As anyone versed in the life of Archbishop Secker knows, a sense of historicity and unity of mission can be absolutely revolutionary in our Communion! I didn’t object to the Covenant, and didn’t think it was an attempt to ‘discipline’ the Episcopal Church or Anglican Church of Canada, as opponents claimed, so much as the single proposed bulwark against the very evident possibility of our family of churches falling apart.
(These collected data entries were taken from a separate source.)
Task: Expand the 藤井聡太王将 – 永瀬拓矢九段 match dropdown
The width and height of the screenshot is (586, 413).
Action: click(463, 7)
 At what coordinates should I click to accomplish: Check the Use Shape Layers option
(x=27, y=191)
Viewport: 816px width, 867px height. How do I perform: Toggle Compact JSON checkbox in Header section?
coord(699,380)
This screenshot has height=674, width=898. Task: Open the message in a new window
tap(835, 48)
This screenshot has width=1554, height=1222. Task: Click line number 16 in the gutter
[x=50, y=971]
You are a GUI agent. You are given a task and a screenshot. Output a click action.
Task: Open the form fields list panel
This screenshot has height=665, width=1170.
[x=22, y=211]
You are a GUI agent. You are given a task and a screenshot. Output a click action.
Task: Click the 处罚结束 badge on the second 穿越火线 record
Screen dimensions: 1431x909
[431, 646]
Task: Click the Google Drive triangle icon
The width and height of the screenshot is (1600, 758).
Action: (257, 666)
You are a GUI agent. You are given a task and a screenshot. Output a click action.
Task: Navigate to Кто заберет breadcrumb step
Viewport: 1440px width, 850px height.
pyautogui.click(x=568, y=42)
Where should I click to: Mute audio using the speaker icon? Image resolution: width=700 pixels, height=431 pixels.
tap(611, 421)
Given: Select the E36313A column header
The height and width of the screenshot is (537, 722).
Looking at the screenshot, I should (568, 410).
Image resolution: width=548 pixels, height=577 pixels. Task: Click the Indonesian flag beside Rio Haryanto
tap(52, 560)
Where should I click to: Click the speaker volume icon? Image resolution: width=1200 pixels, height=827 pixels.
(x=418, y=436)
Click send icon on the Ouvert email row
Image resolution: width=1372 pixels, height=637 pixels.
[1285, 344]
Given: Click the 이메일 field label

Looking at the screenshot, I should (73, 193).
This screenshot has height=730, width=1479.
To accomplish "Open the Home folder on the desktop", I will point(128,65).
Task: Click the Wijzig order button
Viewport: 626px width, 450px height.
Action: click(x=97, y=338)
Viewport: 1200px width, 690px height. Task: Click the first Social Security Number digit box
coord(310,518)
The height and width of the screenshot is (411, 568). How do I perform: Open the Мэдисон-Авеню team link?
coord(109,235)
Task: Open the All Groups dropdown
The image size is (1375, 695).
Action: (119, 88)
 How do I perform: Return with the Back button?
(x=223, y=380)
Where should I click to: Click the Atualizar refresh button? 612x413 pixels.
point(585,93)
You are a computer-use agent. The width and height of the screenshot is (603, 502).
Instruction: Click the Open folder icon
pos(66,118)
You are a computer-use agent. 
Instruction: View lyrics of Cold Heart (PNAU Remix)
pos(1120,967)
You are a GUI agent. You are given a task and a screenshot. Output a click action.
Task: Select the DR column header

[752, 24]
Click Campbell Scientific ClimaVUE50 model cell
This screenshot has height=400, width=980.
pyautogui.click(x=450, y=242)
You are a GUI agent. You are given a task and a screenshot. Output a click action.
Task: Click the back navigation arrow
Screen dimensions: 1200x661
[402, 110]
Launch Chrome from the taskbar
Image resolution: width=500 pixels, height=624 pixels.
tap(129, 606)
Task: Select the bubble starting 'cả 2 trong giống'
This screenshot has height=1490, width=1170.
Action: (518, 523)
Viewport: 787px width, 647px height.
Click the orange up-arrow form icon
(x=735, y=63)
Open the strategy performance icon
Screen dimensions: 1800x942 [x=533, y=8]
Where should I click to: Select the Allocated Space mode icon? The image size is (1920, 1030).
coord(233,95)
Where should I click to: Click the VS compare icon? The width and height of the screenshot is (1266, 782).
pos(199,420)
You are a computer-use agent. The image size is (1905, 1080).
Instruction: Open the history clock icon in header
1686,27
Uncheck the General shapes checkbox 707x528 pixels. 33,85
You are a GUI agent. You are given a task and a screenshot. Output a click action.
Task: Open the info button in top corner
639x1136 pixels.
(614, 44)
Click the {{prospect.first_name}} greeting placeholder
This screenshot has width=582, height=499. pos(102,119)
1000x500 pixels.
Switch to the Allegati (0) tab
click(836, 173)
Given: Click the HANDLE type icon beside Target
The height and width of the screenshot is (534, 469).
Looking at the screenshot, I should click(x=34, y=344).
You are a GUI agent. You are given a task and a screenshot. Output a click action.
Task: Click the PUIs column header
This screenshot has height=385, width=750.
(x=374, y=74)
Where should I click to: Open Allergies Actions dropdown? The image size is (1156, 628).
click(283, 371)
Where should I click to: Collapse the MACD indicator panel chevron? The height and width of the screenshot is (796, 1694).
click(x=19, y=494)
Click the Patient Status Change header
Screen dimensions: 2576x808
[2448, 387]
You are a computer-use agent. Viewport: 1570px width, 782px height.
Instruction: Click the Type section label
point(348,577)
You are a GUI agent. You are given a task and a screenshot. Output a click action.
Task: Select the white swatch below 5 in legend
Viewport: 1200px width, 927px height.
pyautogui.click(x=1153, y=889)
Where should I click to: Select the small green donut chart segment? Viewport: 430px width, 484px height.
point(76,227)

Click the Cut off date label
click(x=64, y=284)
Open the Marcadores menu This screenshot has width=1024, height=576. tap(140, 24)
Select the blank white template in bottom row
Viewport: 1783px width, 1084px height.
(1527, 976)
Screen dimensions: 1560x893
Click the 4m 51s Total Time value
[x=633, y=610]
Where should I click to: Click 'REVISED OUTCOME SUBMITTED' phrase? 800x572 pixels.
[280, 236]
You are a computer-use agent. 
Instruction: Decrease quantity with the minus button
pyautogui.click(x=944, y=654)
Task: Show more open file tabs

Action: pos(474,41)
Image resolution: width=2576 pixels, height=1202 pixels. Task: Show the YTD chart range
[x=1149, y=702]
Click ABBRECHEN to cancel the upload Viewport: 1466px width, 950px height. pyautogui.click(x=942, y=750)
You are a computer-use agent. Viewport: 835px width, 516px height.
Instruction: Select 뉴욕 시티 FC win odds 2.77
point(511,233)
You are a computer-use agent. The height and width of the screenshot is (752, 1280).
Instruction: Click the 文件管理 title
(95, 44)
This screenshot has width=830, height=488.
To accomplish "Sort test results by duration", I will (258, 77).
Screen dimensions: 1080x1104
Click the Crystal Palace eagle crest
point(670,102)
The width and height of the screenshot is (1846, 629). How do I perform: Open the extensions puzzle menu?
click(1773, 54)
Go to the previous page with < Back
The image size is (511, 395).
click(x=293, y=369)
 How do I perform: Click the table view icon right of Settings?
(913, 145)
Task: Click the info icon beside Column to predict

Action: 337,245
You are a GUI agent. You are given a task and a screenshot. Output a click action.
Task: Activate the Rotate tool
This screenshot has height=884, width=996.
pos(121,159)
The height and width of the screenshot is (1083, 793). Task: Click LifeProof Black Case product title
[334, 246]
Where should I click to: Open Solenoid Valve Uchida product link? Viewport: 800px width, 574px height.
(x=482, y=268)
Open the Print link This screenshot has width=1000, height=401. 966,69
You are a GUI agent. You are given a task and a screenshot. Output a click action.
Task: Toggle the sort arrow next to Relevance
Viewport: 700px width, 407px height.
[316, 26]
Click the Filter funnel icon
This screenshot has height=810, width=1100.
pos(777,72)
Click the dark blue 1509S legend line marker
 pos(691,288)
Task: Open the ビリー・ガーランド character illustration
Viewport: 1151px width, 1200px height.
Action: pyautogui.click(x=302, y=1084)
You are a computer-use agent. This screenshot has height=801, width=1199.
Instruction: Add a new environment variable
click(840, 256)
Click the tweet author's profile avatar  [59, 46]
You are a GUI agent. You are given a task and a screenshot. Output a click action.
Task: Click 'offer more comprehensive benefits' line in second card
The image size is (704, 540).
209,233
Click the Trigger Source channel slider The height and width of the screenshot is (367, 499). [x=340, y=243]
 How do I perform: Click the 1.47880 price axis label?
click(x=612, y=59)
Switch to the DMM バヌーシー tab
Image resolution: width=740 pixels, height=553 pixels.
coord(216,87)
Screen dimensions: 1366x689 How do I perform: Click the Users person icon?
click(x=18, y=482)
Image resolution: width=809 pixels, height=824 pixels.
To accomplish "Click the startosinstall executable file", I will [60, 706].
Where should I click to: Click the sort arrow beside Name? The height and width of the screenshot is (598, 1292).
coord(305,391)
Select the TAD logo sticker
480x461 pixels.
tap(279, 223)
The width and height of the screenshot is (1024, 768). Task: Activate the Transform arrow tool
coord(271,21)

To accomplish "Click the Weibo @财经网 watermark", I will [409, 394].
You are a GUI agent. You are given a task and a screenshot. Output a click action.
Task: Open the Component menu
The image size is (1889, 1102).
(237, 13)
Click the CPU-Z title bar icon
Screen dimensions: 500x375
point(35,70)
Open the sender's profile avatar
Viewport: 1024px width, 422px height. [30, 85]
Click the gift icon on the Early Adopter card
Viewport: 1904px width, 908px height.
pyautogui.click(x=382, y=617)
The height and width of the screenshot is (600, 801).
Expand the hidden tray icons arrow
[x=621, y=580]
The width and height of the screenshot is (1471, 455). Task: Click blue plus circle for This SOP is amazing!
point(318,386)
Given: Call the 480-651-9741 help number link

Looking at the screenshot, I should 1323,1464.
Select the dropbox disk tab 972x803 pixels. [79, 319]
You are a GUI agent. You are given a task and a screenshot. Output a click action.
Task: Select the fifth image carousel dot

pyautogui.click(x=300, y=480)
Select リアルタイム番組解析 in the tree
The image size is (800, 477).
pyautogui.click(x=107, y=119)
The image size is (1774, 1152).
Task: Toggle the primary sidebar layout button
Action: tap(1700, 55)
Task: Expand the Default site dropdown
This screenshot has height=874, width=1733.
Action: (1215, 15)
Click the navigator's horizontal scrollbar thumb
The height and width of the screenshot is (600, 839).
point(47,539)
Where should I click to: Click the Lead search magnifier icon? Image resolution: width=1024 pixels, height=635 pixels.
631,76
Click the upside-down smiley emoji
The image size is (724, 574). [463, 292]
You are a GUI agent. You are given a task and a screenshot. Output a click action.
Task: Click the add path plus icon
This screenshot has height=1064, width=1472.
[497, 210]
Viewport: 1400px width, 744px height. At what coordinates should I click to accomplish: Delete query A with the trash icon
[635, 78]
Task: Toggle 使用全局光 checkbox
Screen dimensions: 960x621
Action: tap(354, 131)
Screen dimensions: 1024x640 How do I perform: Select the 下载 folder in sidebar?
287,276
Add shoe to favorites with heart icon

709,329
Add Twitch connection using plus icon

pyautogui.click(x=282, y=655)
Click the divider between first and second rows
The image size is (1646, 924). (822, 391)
Strengthening the episcopacy is certainly one way to go about this, though as of 2012 it seems unlikely that this cause will take root in those provinces that are increasingly misaligned with the Mother Church and the global Communion. (American Anglicans have typically been E.I.N.O.—Episcopal in Name Only.)

A stronger role for the Queen in our global Communion is the clear alternative and should be the more popular, but is doubtless to be greeted by an unthoughtful stubbornness in certain quarters.

It’s entirely fitting that the English Reformation should have had numerous English Monarchs among its principal leaders. It seems almost providential that, within four successions and fifteen years, these Monarchs possessed religious prejudices that ran from orthodox Roman Catholicism to mainline Protestantism, finally arriving at our familiar via media. The Monarchy has been intimately involved in the history of Anglicanism, no more or less than the English people themselves—or even the episcopacy. Evangelicals find their advocate in Edward VI, Anglo-Catholics in Charles I, and Broad-Churchmen in Elizabeth I; to put it crudely, there’s at least one Monarch for every wing of Anglicanism. And, for better or worse, as the role of the Sovereign becomes increasingly symbolic in politics, so too does the Supreme Governor of the Church of England seem to be more of a courtesy. In the Anglican Communion at large, the Queen currently has no active role whatsoever except in Commonwealth realms, where the Queen may be acknowledged in petitions for civil government. Her religious significance, however, is almost non-existent outside England (though Church of England clergy continue to take an oath of allegiance to the Crown).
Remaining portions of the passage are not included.